If we were to have a system of fully transparent, open rationing, then the ICD business model would rapidly be seen as the travesty of confusion that it is. Furthermore, a system of open rationing would quickly goad ICD manufacturers away from catering to the turf-based requests for more complexity by electrophysiologists. They would quickly develop ICDs that are simple, reliable, effective, easy to implant, long-lasting and cheap, and which could be safely implanted and managed by non-electrophysiologists.

The technology to do that exists today.

This is an example, DrRich believes, where open rationing would ultimately lead to more usage of a life-saving technology, by driving industry to put their development efforts into reducing the cost and increasing the simplicity and reliability of their products, and thus making them more cost effective, rather than striving to make them more attractive to high-end-physician decision makers. If they did this, then videos like the one Dr. Wes has shown us would no longer merit mention on blogs or on any other form of media, as ICD rescues would become very common.

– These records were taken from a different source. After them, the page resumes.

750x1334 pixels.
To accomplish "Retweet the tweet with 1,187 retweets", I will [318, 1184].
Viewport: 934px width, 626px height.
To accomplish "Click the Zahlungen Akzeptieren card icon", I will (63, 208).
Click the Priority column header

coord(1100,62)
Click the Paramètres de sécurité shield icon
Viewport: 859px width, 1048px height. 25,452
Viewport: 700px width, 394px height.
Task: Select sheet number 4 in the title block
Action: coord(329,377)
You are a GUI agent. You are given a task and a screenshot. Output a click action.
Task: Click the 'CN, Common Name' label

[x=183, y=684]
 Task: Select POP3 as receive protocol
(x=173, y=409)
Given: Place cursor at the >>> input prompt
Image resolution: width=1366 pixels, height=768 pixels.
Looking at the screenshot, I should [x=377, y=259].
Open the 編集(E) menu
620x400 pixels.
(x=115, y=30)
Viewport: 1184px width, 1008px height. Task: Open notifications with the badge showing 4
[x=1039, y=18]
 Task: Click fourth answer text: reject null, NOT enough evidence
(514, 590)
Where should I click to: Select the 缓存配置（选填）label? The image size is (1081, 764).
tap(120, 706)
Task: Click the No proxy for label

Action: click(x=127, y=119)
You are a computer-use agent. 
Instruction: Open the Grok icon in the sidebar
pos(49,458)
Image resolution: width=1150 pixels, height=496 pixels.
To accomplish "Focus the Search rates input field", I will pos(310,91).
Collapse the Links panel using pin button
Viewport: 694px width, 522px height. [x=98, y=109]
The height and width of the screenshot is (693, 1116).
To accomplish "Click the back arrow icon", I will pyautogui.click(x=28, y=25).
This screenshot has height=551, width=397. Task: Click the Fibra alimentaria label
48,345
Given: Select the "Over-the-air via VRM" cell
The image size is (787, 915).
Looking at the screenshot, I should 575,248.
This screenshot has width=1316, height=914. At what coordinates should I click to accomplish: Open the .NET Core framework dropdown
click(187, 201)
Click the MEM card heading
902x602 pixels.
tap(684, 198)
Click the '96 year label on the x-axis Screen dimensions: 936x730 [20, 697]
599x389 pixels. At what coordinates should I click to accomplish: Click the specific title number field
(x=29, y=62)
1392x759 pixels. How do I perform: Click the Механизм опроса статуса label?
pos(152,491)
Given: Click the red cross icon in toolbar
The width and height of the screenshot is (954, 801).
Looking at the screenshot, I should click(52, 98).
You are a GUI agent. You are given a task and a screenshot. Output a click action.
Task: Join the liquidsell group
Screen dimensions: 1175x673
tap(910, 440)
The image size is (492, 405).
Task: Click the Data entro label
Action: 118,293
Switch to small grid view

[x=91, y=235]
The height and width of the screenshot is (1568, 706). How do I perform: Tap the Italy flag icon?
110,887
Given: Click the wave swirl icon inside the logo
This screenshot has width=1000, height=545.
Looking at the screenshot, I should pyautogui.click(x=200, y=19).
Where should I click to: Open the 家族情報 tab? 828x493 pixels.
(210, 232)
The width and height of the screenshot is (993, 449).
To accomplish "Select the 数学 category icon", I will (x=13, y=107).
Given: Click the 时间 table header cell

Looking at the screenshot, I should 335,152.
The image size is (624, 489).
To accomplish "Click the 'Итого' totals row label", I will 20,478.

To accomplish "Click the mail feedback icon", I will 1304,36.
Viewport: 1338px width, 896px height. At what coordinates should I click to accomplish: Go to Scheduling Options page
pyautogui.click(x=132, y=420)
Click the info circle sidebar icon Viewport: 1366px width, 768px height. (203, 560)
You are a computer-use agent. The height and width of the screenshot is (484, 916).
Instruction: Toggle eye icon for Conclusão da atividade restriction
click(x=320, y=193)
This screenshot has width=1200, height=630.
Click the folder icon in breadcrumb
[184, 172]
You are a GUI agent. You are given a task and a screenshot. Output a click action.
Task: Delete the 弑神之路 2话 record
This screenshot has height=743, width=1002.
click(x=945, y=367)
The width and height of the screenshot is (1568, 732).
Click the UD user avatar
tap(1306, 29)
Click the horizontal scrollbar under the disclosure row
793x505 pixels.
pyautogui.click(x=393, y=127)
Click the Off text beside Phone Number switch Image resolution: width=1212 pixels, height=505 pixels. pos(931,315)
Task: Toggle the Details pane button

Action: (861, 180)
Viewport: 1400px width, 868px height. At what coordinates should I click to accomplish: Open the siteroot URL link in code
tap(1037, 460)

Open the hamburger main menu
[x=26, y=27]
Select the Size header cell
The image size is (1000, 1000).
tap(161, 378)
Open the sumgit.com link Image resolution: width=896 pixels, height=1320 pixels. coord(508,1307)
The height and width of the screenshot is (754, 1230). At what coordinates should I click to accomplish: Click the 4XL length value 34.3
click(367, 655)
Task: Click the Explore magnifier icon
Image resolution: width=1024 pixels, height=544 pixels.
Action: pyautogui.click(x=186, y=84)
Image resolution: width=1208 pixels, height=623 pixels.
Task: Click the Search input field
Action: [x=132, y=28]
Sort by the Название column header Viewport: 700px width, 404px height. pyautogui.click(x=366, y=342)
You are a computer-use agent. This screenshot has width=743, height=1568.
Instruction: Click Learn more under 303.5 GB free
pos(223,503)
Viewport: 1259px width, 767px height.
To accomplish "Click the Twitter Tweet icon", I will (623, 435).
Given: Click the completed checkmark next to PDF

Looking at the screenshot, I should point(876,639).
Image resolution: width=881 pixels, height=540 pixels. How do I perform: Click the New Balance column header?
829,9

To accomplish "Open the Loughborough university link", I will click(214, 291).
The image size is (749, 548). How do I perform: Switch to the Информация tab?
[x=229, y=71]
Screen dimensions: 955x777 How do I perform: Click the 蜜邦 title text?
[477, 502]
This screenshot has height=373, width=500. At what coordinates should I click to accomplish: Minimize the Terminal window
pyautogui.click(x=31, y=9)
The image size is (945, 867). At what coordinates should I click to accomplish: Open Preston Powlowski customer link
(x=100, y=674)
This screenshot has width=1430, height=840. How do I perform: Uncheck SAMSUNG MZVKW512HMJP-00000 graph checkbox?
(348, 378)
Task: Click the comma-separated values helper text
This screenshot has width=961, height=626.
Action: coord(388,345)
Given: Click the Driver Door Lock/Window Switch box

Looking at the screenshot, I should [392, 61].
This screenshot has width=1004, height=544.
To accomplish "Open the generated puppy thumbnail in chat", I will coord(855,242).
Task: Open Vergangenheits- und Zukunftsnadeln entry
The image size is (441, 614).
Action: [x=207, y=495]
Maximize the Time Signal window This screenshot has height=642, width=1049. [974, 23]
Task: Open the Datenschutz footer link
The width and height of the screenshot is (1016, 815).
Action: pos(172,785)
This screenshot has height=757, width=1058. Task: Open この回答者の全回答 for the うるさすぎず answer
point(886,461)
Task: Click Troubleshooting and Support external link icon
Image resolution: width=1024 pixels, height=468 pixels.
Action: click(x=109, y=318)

DrRich has been telling all this to ICD companies for many years to no measurable effect. Of course, it has been well documented that DrRich is more than willing to tell his clients stuff they may not particularly want to hear. (It’s truly amazing that he can still make a living as a consultant.)

In any case, here’s DrRich’s investment advice for this week:  The growth of the ICD market is destined to remain flat as long as  high-priced, gingerbread-laden ICDs that only an electrophysiologist can love remain the norm.  Avoid companies whose growth depends on these devices. On the other hand, the ICD market is ripe for a major disruption, if one of these outfits ever figures it out.

DrRich will now fade into quietude here for a week or so, as he entertains those nice people in Europe with his crazy ideas about healthcare.